INSTRUCTIONS FOR THE TASK = Find the string "button" in the records and copy each line where it occurs.

DATA FOR THIS TASK =
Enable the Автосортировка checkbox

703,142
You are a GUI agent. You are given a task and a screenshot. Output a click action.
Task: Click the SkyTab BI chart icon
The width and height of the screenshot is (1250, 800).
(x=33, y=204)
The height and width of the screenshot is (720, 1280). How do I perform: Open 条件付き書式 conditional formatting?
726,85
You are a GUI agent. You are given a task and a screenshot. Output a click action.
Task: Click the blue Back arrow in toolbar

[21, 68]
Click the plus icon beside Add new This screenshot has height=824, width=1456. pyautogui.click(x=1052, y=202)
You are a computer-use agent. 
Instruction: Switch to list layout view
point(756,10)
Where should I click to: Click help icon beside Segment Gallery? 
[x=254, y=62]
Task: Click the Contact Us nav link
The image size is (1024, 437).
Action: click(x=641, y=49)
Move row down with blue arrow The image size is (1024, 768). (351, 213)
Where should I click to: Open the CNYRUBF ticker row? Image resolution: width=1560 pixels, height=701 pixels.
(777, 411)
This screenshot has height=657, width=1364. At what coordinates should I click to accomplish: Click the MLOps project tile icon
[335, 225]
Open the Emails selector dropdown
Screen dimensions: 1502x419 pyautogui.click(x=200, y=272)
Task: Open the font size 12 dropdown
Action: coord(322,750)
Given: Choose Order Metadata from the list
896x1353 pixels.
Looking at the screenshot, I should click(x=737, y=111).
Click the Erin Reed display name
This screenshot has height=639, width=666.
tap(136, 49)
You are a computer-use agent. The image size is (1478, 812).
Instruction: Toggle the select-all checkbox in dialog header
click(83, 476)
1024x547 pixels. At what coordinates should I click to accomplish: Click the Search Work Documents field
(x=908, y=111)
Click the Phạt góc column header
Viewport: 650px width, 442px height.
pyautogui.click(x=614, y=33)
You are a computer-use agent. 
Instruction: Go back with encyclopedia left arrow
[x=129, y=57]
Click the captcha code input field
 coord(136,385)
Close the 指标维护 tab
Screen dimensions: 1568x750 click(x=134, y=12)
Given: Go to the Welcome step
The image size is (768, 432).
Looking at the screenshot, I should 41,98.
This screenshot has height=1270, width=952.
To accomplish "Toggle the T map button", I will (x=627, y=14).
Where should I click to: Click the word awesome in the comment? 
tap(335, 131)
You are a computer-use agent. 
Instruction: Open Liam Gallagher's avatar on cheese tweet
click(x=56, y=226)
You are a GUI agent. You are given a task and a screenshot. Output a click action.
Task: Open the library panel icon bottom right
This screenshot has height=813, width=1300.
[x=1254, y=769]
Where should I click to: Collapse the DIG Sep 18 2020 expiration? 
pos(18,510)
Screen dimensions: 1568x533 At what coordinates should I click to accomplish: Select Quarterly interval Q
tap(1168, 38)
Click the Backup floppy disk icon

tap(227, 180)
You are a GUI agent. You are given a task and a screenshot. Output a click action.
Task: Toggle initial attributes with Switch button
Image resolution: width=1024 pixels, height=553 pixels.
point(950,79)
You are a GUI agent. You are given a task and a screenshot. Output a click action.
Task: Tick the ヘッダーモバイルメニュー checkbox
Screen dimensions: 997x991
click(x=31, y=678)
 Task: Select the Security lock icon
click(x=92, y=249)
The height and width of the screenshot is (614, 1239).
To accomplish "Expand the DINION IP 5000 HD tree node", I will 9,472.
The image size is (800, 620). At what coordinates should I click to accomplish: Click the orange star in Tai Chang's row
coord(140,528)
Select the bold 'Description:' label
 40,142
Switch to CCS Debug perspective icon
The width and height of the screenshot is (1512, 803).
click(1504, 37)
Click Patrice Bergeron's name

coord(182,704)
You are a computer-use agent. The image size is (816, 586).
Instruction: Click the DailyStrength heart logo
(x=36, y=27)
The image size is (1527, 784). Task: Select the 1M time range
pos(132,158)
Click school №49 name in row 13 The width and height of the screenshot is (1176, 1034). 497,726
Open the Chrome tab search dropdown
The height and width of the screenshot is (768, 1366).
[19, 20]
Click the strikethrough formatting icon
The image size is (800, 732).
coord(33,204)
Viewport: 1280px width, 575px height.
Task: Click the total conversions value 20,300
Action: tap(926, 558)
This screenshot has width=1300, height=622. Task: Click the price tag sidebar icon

RESPONSE FOR THIS EXERCISE =
To accomplish "Toggle the T map button", I will (x=627, y=14).
Task: Toggle initial attributes with Switch button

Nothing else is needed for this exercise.